Several conditions of the contemporary world present serious challenges to traditional or conventional ways of thinking and making in landscape architecture. Some of these, such as the continuing analog versus digital debates, are tiresome, rarely well-argued (by at least one side if not both), and counterproductive to an advance in the cultural efficacy of the discipline. Others are more complex and unwieldy, but also likely have much greater capacity to expand the scale and scope of landscape architecture in the future. In this category I would place the interrelated questions of “planetary urbanization,” “Nature,” and the effects of the Anthropocene among the most perplexing and fecund for the future of the discipline. As Jedediah Purdy writes in After Nature: A Politics for the Anthropocene, “As climate change shifts ecological boundaries, problems like habitat preservation come to resemble landscape architecture. We can’t just pen in animals to save them; we need to secure migration corridors and help species move as their habitats lurch across a changing map.” In effect, we will have to become planetary gardeners.
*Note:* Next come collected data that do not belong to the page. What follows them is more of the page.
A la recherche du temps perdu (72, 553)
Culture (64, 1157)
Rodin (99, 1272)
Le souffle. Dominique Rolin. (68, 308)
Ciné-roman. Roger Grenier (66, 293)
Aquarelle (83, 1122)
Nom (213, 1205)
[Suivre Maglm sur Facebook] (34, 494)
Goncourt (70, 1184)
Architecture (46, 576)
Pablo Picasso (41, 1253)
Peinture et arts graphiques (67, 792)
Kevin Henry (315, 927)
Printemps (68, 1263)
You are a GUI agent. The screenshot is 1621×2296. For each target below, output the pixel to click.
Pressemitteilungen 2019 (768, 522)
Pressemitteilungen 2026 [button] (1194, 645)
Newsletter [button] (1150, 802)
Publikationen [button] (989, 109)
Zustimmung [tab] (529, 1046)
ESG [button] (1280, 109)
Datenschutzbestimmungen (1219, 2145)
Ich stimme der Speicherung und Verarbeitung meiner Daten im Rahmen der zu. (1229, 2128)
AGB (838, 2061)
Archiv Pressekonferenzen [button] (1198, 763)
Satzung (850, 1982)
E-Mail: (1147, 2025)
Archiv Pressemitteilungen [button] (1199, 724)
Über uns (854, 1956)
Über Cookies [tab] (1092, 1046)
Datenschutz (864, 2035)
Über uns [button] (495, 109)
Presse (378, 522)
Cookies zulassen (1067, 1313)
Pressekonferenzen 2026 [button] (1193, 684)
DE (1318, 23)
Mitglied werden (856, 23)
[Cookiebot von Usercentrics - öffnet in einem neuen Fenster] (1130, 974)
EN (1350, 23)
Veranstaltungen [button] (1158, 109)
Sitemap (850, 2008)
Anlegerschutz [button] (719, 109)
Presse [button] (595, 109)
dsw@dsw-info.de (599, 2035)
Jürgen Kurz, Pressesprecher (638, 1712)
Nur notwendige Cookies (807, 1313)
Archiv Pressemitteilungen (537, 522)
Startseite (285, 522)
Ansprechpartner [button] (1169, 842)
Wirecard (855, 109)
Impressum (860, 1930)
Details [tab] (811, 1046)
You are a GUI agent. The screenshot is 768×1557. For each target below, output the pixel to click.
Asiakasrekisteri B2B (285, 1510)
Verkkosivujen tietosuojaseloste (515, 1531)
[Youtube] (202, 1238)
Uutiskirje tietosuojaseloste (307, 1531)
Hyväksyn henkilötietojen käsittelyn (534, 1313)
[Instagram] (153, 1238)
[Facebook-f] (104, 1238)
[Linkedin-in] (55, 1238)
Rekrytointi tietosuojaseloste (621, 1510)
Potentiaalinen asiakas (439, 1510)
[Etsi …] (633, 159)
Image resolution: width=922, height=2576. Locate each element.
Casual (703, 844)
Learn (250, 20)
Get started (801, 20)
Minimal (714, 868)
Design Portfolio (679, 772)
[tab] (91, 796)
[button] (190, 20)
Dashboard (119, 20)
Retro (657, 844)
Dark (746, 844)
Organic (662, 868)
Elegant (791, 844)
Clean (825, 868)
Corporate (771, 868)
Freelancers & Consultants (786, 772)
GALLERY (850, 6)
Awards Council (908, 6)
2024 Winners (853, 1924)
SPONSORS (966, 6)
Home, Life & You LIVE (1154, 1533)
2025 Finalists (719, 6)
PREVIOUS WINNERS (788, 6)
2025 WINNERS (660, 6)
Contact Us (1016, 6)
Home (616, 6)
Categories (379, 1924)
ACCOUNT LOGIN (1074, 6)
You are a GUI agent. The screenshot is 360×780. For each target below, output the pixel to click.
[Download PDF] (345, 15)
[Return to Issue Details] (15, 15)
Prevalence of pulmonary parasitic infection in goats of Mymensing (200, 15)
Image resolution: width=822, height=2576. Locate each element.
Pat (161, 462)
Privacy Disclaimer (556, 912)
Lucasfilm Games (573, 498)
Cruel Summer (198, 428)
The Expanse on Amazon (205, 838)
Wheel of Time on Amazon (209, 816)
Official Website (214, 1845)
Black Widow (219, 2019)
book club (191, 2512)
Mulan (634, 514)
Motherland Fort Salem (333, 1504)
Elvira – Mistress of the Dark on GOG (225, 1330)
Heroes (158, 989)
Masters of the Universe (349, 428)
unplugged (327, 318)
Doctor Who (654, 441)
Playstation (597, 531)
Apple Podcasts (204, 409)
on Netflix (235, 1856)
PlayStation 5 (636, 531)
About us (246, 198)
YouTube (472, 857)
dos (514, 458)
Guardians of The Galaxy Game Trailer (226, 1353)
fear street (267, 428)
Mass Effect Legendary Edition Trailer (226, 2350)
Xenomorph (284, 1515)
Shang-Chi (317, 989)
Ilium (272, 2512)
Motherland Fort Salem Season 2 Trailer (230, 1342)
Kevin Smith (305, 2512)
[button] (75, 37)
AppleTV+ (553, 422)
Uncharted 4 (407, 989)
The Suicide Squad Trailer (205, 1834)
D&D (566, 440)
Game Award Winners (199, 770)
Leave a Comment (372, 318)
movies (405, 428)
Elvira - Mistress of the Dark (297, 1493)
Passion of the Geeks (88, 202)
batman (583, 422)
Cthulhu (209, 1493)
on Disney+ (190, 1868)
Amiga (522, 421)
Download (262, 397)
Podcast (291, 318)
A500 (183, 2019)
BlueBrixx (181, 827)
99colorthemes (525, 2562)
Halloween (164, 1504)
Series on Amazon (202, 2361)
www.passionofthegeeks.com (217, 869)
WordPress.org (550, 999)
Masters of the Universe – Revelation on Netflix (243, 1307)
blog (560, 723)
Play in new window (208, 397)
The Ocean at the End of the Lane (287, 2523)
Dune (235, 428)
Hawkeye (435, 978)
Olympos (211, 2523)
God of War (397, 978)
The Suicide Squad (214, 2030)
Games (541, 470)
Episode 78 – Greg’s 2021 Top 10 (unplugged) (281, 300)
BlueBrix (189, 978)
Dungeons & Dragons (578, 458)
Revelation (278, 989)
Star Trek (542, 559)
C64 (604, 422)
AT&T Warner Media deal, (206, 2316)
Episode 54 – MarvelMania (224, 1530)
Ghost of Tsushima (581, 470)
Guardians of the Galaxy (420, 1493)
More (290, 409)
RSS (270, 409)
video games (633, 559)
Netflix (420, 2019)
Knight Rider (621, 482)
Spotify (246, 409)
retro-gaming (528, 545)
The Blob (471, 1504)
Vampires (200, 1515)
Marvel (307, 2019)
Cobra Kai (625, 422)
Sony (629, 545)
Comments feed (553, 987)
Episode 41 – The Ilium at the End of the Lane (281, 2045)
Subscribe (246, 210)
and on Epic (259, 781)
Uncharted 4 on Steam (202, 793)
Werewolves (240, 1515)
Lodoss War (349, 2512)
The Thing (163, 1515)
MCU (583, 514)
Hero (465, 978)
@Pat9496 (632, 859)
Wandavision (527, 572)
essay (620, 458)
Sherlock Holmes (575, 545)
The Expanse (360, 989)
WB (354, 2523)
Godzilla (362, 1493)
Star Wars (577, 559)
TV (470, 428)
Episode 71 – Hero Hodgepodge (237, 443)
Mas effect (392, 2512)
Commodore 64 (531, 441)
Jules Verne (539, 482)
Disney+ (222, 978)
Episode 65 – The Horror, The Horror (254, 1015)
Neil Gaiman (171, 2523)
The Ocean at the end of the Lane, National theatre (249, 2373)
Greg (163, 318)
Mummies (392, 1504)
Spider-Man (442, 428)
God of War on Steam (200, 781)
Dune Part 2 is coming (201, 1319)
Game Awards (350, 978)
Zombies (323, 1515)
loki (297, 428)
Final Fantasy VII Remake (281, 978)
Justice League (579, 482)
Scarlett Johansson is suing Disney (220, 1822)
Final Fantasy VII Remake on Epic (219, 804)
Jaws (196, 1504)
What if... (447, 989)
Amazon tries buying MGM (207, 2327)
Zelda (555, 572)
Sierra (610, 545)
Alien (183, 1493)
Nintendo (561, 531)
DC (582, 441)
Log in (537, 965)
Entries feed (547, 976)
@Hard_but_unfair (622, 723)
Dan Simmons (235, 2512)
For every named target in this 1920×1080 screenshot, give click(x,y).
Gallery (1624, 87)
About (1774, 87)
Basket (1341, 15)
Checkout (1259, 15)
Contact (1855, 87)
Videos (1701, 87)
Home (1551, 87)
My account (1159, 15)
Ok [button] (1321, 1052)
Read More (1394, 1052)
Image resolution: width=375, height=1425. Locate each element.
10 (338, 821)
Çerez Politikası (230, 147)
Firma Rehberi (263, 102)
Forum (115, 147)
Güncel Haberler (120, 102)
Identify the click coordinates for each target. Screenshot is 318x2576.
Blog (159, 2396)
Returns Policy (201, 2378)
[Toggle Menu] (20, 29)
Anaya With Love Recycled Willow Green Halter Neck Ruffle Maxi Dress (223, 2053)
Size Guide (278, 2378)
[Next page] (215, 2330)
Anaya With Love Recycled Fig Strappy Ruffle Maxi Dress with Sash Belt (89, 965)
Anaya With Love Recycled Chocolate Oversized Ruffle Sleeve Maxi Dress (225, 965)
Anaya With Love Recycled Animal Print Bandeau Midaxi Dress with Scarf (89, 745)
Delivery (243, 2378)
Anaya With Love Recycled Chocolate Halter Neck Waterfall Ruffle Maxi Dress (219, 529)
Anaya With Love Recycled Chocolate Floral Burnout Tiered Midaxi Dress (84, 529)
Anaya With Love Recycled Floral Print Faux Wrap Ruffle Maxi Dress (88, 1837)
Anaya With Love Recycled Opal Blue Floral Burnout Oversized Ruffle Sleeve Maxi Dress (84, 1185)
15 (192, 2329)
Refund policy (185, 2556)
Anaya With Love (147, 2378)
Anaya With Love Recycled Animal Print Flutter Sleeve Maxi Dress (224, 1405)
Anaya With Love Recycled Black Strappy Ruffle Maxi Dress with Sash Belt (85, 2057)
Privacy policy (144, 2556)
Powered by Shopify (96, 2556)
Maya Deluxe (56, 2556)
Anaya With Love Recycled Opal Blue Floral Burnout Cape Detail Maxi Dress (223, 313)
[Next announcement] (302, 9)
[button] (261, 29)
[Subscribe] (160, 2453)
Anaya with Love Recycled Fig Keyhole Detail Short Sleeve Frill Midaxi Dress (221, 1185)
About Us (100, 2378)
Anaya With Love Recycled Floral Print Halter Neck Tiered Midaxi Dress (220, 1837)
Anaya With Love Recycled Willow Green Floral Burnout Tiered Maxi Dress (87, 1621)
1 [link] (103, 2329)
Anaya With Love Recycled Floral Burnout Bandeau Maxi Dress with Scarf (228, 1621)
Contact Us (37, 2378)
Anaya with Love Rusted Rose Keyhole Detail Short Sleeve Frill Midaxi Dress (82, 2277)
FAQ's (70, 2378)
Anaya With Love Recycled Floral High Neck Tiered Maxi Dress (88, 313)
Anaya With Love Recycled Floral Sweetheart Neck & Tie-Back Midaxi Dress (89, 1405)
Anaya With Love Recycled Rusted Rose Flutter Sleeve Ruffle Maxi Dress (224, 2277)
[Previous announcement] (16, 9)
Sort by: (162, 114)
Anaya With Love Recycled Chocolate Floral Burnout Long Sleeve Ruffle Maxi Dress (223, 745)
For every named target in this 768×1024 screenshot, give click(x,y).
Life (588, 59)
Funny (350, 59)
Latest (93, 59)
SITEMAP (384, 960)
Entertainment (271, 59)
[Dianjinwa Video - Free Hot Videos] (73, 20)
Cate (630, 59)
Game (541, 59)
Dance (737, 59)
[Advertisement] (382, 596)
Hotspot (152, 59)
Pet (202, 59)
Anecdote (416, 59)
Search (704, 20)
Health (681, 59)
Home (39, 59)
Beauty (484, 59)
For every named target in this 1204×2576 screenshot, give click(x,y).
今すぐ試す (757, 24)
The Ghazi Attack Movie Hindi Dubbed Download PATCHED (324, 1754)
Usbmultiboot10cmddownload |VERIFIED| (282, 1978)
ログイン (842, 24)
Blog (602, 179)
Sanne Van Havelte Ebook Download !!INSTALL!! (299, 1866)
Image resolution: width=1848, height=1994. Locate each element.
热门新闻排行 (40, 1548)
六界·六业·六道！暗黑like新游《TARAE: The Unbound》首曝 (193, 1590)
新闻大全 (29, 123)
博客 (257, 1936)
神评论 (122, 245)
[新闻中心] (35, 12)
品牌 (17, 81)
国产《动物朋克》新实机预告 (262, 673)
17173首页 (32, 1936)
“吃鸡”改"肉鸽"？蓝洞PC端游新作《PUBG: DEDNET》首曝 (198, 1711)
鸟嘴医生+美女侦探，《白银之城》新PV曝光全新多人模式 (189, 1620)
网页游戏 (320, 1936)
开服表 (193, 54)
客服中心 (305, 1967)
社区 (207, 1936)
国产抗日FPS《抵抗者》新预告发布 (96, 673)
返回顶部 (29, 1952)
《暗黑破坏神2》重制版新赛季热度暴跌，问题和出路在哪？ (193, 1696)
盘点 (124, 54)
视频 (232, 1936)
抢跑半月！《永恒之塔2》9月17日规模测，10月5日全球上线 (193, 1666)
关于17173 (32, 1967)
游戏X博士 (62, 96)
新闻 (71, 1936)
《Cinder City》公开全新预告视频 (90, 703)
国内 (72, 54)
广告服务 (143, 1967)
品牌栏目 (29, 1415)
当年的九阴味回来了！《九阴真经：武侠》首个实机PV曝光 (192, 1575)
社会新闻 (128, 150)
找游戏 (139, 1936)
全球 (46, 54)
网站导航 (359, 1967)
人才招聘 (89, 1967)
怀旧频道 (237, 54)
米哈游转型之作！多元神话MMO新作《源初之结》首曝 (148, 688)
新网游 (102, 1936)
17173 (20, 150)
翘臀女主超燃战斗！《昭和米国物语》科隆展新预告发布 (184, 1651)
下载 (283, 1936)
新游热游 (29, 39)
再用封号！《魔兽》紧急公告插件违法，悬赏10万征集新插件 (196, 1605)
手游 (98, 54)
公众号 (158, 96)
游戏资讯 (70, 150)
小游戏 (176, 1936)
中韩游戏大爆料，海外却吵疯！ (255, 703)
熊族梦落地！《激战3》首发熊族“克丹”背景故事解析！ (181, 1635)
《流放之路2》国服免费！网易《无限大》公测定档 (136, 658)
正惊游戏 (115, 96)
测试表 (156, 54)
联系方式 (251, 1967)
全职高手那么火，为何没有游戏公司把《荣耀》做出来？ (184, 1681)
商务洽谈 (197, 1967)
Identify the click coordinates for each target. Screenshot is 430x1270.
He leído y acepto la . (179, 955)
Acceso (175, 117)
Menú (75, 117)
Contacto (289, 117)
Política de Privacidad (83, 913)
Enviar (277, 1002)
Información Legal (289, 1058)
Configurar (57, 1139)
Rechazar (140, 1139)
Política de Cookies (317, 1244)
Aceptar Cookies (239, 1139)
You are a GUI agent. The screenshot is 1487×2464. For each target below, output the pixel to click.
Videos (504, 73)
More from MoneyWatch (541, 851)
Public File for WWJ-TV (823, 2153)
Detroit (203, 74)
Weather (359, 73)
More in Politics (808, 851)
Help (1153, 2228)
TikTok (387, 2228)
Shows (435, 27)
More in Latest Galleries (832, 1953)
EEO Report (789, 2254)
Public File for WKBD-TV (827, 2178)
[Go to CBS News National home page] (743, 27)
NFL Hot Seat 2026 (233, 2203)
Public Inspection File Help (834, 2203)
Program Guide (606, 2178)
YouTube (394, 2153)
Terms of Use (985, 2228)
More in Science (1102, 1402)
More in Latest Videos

Obviously, such massive questions exceed the capacities of any one discipline’s knowledge. But this “bigness” should not be an alibi for continued reliance on outmoded ways of thinking such as notions of cities or sites as discrete, bounded conditions that can be operated on without understanding of context or flows. Similarly, and perhaps even more relevant to the day-to-day practices of many landscape architects, ideas (or ideologies) regarding nature, ecology, wild, invasive, and native continue to be treated as simplistic binary conditions that prematurely shut down what could be a vast territory of conceptual and practical exploration. It may also be that landscape architecture is particularly well-suited to engage these territories because of the unique disciplinary potential made possible through the hybridization of typically distinct science/design/humanities epistemologies. With these larger questions in mind, two recent books prove useful in providing not only new conceptual frames to intellectually engage these issues, but also updated tools and techniques necessary for developing concrete practices to physically and practically engage these conditions in ways that move beyond the status quo.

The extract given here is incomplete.